On devrait toujours se rappeler cette durabilité quand on réalise une construction. On éviterait de bâtir ou d'autoriser des structures ne disposant environ que de vertus pratiques et constituant des laideurs presque éternelles pour l'homme, indisposant son regard et diminuant sa mentalité. Le bâtiment chiche, terne, mesquin et comme atrophié, où ce qui se perçoit d'abord se résume aux économies que le propriétaire a réalisées, demeurera en place des siècles encore, et affichera la pauvreté visuelle et morale de son concepteur insoucieux de léguer à la vue des successeurs un spectacle mieux que navrant ou désolant. Il ne s'agit pourtant pas d'inciter à des décorations luxueuses, somptuaires et prohibitives, mais simplement de prendre conscience de la quasi immortalité d'une construction pour en épargner l'incommodité à autrui, d'entendre et d'appliquer sa responsabilité humaine au détriment de son profit strictement égoïste :
Derrière l'espace d'une pelouse plantée de peu d'arbres, une maison fraîche, ornée sans orgueil mais avec coquetterie, avec des particularités de pignon ou de façade, un certain charme sensible, après de courtes rallonges de moyens, pas beaucoup – autrement, on trouve toujours un lieu préexistant et commode à habiter si l'on n'a pas le désir d'un peu de joliesse, et l'on ne bâtirait pas des laideurs sur un autre morceau de terre vierge. Ce que propose le Contemporain transpire la négligence de ces questions de postérité, induit un raccourcissement de ses vues au plus étroit et insensible : des pavillons carrés, aux toits plats de tuiles mécaniques, sans corniche, aux extérieurs bitumés sans arbre, et pas une singularité, rien que des copies d'endroits pour exister juste et permettre des transferts de dépenses à toute autre chose, aux voyages, aux sorties, aux voitures et aux vêtements, pour se libérer autant que possible d'un crédit et pouvoir s'offrir quantité de souvenirs et de babioles périssables.

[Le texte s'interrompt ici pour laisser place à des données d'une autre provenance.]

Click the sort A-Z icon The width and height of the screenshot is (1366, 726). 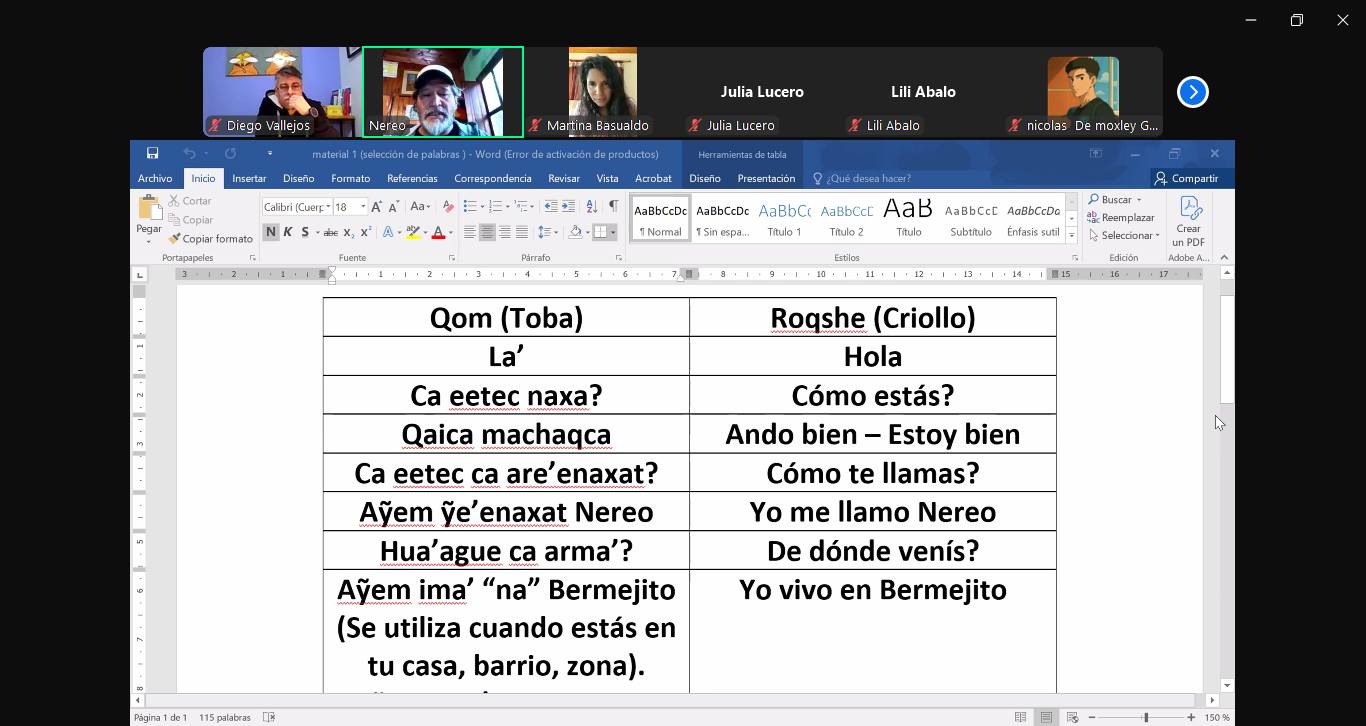pyautogui.click(x=590, y=207)
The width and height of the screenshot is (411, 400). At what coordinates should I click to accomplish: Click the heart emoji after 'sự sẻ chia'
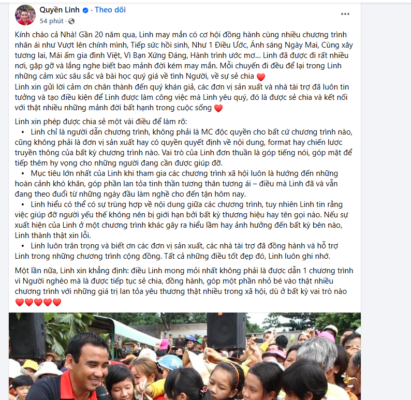(x=261, y=77)
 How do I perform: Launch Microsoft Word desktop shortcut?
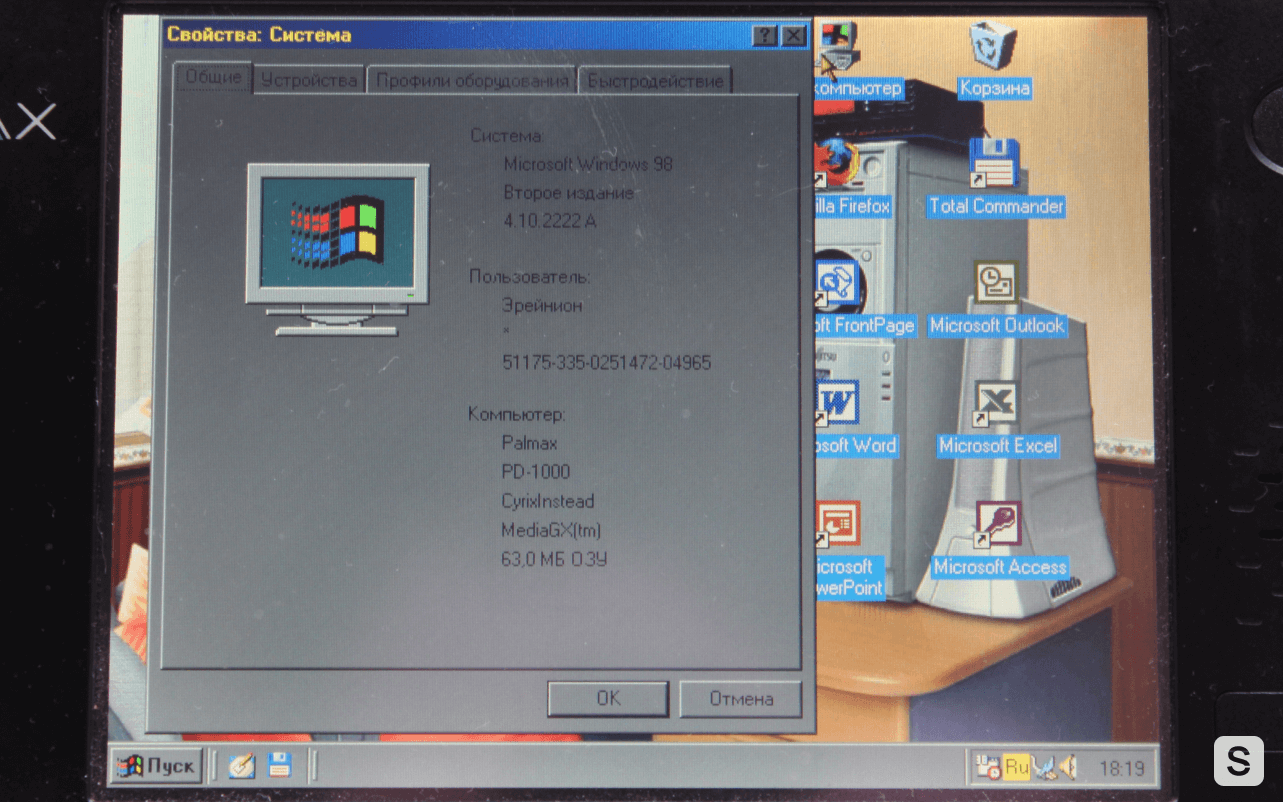837,404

Comment instruirait-on, dans ces décors, le goût personnel de la grandeur : on n'a déjà qu'indifférence ou mépris pour ce qu'on montre de soi, et l'on se moque de l'image des choses qu'on fait ou fait faire et qui, autrefois, servaient à indiquer un respect de soi et d'autrui, tout ce qu'on acquérait et portait alors étant les marques d'estime réciproques. Mais on n'a plus cure de rien, et tant pis si chacun peut deviner à sa devanture combien on est avare et dénué de style. Quand le paraître est négligé parce que chacun ne pense qu'à son économie turpide, il faut faire peu de cas de l'essence : l'homme qui, construisant sa maison, n'a pas le moindre souci, sachant qu'il y vivra presque toute sa vie, d'un foyer de quelque représentation de sa personne, est perdu pour les innombrables choses moins évidentes et plus subtiles de l'existence ; il est gâchis et ne saurait penser avec finesse à des valeurs moins grosses que seulement rendre agréable à regarder un édifice durable dont il est l'initiateur et qui le signale au monde ainsi que la faible part de ce qu'il a été en mesure d'y réaliser.